Polícia Civil elucida morte de professor em Curitiba

A Divisão de Homicídios e Proteção a Pessoas (DHPP) elucidou o crime que vitimou o professor Flávio Laureth Ávilla, de 53 anos. Ele estava desaparecido desde a última terça-feira (6) e foi encontrado morto no sábado (10). Duas pessoas, entre elas um adolescente de 17 anos, foram autuados por latrocínio e ocultação de cadáver.

De acordo com a polícia, Gabriel Mateus Belinski, de 21 anos, conheceu a vítima através de um amigo em comum. Após trocar várias mensagens resolveram marcar um encontro, na casa de Belinski, no bairro Boqueirão, em Curitiba. Chegando na residência, a vítima estacionou o carro e entrou. No local também estava o adolescente.

“Belinski efetuou várias facadas na vítima, que morreu no local. O adolescente ajudou na limpeza. Desesperados, resolveram ocultar o cadáver do professor em um lugar de difícil acesso. Foi quando tiveram a ideia de enrolar o corpo em um lençol e em um cobertor, colocá-lo dentro de um sofá (para despistar a vizinhança) e levar para o porta-malas do carro da vítima”, falou o delegado-titular da Divisão de Homicídios e Proteção a Pessoas (DHPP), Fábio Amaro.

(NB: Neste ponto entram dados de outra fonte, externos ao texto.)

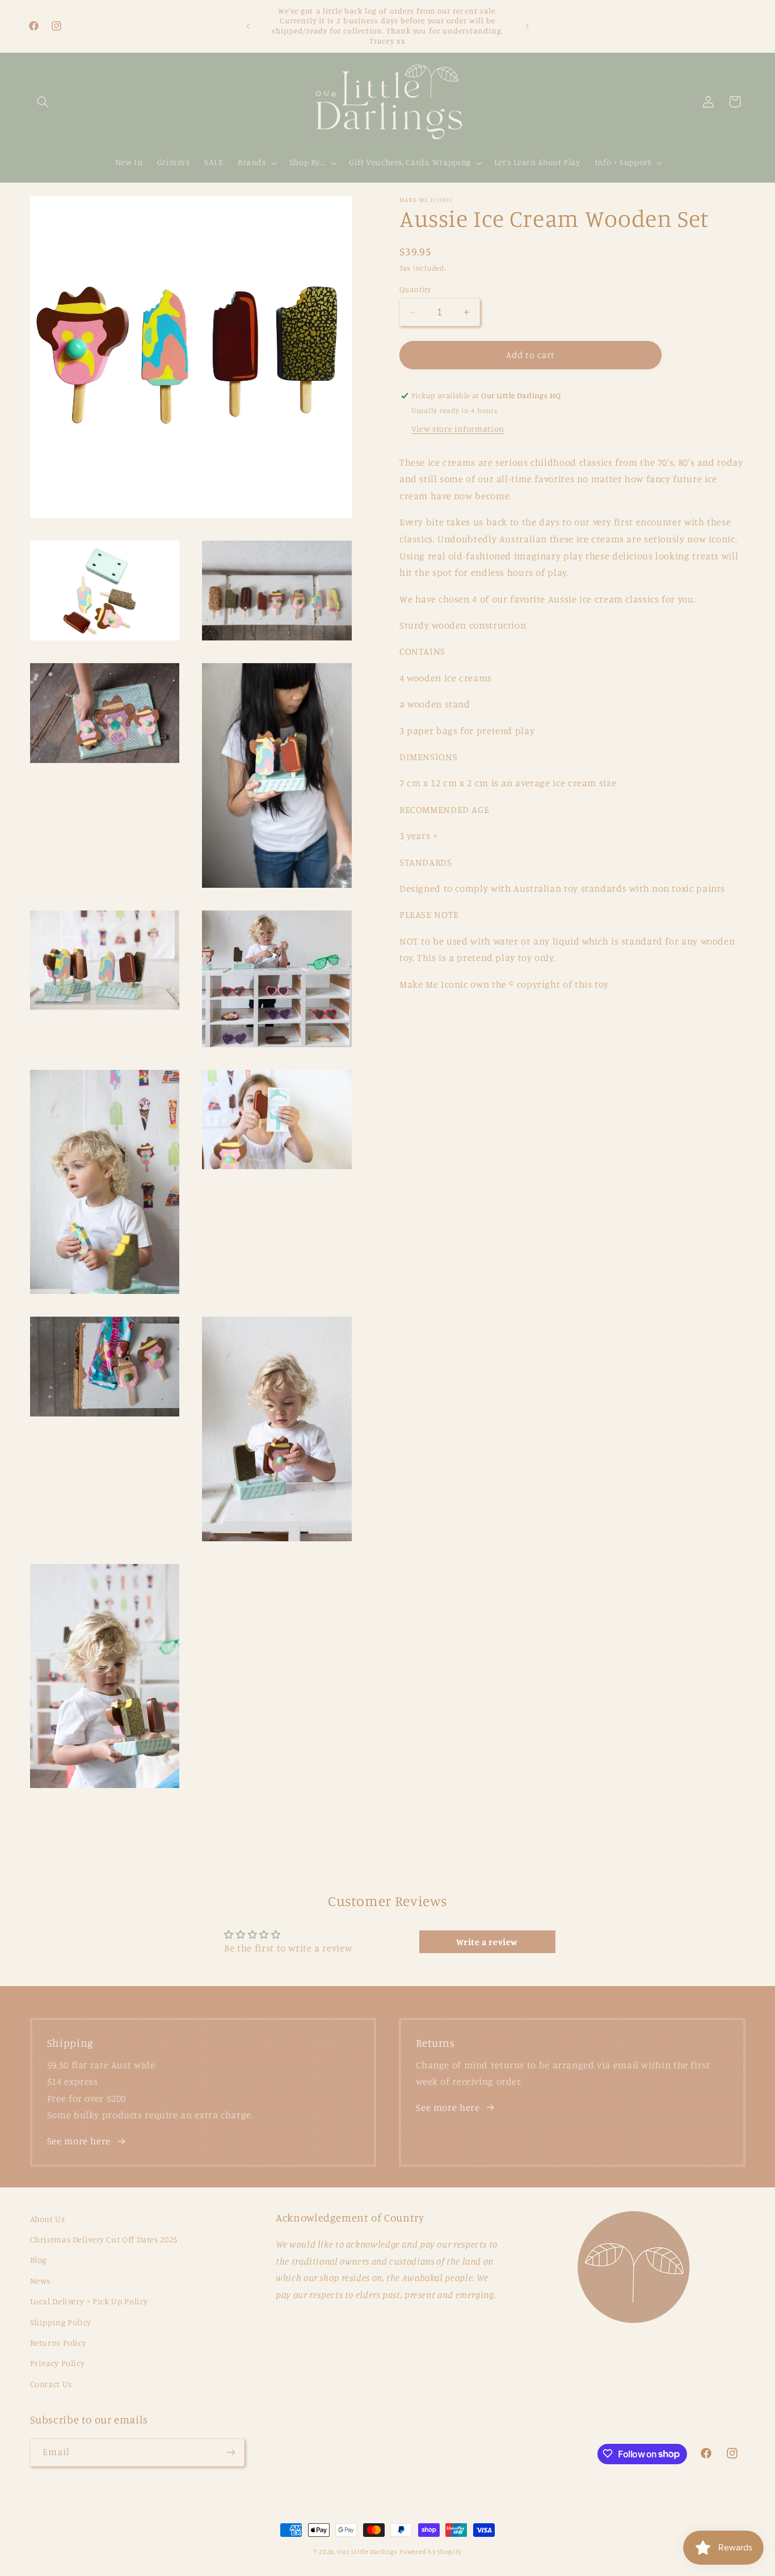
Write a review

O delegado conta que a dupla ocultou o corpo em matagal, próximo à BR-277 (que liga Curitiba ao Litoral). Após jogarem o corpo da vítima, seguiram até Morretes, onde retornaram pela Estrada da Graciosa, para não levantar suspeita no posto de fiscalização.

INVESTIGAÇÕES – A Polícia Civil chegou até o suspeito após denúncias de que Belinski estaria dirigindo o carro da vítima. Seguindo as diligências, uma equipe policial foi até a casa do suspeito, onde a esposa dele confirmou aos policiais que o marido estava dirigindo um carro daquele modelo, porém alegou ser locado.

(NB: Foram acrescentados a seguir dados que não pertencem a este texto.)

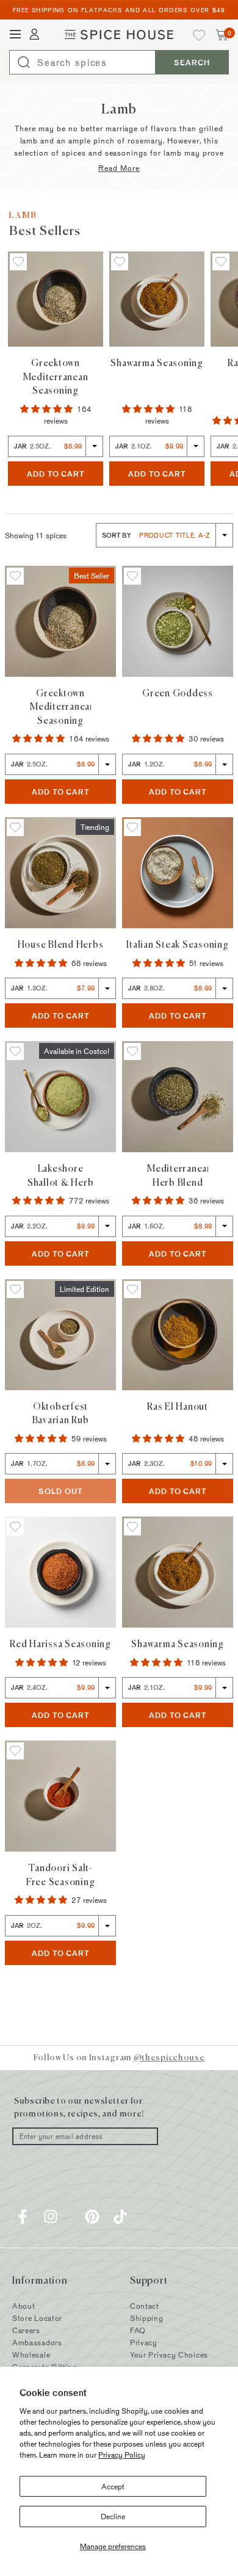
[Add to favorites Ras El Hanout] (220, 261)
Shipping (147, 2318)
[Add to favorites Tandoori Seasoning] (15, 1750)
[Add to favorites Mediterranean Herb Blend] (132, 1051)
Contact (144, 2306)
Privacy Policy (121, 2454)
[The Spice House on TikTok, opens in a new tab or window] (120, 2216)
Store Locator (37, 2318)
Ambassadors (37, 2342)
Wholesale (31, 2354)
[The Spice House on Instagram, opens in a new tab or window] (50, 2216)
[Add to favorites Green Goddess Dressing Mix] (132, 576)
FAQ (138, 2330)
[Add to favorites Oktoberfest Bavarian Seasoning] (15, 1289)
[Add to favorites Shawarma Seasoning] (119, 261)
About (23, 2306)
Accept (112, 2486)
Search (192, 62)
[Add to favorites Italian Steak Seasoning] (132, 827)
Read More (119, 168)
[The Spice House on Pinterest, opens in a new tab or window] (92, 2216)
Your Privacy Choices (169, 2354)
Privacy (143, 2342)
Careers (26, 2330)
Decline (113, 2516)
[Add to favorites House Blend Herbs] (15, 827)
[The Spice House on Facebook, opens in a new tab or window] (22, 2216)
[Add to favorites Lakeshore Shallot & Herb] (15, 1051)
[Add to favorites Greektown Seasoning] (18, 261)
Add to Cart (65, 473)
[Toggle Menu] (15, 35)
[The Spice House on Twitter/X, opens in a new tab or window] (71, 2216)
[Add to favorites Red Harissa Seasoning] (15, 1526)
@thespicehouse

Na delegacia, após o depoimento da esposa, Belinski resolver falar sobre a participação dele no crime. A ideia era roubar cerca de R$ 1,5 mil que a vítima tinha dentro do carro, além de vender o veículo. De acordo com a equipe policial, Belinski tem envolvimento com furto de veículo no Estado de Santa Catarina.

O suspeito não forneceu detalhes sobre o crime. Ele levou uma equipe policial até o local em que o corpo foi jogado e falou da participação de um adolescente.

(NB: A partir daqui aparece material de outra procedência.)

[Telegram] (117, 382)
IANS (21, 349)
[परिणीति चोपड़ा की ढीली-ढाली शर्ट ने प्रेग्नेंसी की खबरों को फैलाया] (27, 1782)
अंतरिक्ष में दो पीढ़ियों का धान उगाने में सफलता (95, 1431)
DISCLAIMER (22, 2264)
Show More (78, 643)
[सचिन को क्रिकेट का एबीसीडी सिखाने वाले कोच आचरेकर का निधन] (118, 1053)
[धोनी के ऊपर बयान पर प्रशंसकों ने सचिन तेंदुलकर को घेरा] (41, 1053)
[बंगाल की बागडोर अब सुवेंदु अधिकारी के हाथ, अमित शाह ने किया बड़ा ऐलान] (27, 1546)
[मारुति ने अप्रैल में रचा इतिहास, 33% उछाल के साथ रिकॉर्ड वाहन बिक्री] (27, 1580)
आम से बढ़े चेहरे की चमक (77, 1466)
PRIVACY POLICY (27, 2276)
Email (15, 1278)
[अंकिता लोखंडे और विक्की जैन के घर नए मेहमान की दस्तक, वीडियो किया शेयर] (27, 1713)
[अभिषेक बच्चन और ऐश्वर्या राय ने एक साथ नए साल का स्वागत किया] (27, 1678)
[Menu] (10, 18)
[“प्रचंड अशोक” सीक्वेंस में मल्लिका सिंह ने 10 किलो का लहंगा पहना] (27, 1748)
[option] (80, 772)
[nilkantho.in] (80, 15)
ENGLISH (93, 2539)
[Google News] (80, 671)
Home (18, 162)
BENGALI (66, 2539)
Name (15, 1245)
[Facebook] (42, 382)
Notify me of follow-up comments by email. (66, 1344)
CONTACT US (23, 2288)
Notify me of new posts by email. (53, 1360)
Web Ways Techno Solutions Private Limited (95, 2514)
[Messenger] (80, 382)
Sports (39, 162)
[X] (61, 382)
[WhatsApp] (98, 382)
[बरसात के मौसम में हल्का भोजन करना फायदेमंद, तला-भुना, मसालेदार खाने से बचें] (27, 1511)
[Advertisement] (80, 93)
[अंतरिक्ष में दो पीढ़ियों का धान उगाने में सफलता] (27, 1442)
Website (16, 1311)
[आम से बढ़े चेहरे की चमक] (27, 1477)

O jovem de 17 anos foi ouvido na delegacia acompanhado de advogado. “Ele confessou a participação no crime ao auxiliar na limpeza do local, até mesmo na ocultação do cadáver. Ele disse que receberia R$ 300 pelo serviço”, comentou o delegado.

Durante as diligências, uma equipe da Delegacia de Proteção à Pessoa, unidade da DHPP, foi até a casa de Belinski, onde encontraram a arma utilizada no crime, os documentos pessoas da vítima, os óculos de grau, o relógio, pastas de trabalho, além das roupas e do tênis do professor. “Belinski ateou fogo nos objetos, porém, algumas coisas ficaram intactas”, ressaltou Amaro.

Belinski foi autuado em flagrante pelo crime de ocultação de cadáver e por latrocínio. Se condenado, poderá pegar de 20 a 30 anos de reclusão. O adolescente responderá por ato infracional relacionado aos mesmos crimes. Ambos estão à disposição da Justiça.

O CARRO – Já o veículo da vítima, um Renault Captur, foi encontrado em Campo do Tenente, Região Metropolitana de Curitiba (RMC), a 67 quilômetros da capital. Foram presos pai e filho que estavam com o carro, na noite de domingo (11), por uma equipe da Polícia Militar. O carro estava sem as placas. A dupla responderá pelo crime de receptação. O carro foi encaminhado para perícia.